What needs to be done: From the line with "Click the lightbulb" through the final line below, restate each line word for word and return nothing else.

Records shown:
----------
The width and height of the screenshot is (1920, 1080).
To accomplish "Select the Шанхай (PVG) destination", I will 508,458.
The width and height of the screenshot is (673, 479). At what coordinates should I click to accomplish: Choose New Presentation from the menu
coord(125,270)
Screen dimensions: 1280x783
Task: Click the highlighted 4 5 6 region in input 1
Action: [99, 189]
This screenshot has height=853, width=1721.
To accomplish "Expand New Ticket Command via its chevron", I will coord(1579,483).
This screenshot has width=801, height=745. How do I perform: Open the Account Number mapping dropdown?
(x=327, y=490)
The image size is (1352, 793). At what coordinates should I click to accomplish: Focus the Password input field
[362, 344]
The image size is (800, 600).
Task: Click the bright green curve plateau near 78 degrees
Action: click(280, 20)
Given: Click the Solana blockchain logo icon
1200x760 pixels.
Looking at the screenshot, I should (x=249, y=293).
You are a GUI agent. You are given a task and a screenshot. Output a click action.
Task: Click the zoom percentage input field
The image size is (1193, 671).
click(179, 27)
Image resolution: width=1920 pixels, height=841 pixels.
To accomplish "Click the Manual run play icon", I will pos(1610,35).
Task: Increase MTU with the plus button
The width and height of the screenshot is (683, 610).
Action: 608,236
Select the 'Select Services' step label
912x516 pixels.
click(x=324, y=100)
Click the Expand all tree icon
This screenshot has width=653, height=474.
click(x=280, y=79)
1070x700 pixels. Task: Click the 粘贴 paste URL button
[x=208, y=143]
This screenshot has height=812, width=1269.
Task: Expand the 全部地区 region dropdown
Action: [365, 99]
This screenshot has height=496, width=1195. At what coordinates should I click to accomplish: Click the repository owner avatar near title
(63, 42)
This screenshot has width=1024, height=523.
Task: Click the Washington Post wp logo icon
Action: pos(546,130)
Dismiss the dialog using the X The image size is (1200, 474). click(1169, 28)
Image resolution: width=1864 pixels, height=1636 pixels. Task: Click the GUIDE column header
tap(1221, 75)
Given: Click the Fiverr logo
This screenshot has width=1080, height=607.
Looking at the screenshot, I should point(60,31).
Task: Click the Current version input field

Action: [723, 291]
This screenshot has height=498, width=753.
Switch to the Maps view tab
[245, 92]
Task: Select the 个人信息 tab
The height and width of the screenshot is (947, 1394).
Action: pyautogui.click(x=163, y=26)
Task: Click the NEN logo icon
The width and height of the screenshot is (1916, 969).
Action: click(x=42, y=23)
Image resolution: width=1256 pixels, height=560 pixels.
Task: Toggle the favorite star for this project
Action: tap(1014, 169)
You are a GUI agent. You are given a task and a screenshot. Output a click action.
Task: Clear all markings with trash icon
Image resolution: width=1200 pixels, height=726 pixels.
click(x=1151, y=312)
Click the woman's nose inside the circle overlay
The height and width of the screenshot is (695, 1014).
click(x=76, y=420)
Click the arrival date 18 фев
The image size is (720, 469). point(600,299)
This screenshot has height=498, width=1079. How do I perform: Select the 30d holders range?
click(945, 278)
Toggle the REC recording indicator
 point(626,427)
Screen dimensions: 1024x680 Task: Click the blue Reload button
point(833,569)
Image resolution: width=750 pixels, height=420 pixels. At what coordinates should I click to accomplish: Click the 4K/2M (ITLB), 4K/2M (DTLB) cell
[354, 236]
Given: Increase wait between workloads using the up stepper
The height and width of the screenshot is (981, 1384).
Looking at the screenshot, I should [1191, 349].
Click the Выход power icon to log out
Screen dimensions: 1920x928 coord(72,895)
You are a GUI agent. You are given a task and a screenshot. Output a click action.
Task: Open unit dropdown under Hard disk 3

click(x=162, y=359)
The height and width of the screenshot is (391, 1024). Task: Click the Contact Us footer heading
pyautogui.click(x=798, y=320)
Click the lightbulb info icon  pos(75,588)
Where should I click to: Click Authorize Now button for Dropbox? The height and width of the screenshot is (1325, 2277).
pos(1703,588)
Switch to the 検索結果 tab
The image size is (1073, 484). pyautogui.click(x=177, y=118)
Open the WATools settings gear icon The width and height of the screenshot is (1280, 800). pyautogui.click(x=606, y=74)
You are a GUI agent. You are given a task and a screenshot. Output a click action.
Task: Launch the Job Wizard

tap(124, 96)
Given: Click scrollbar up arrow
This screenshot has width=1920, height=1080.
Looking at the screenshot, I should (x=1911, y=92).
----------
Output of the exercise:
Click the lightbulb info icon  pos(75,588)
Where should I click to: Click Authorize Now button for Dropbox? The height and width of the screenshot is (1325, 2277).
pos(1703,588)
Switch to the 検索結果 tab
The image size is (1073, 484). pyautogui.click(x=177, y=118)
Open the WATools settings gear icon The width and height of the screenshot is (1280, 800). pyautogui.click(x=606, y=74)
You are a GUI agent. You are given a task and a screenshot. Output a click action.
Task: Launch the Job Wizard

tap(124, 96)
Given: Click scrollbar up arrow
This screenshot has width=1920, height=1080.
Looking at the screenshot, I should (x=1911, y=92).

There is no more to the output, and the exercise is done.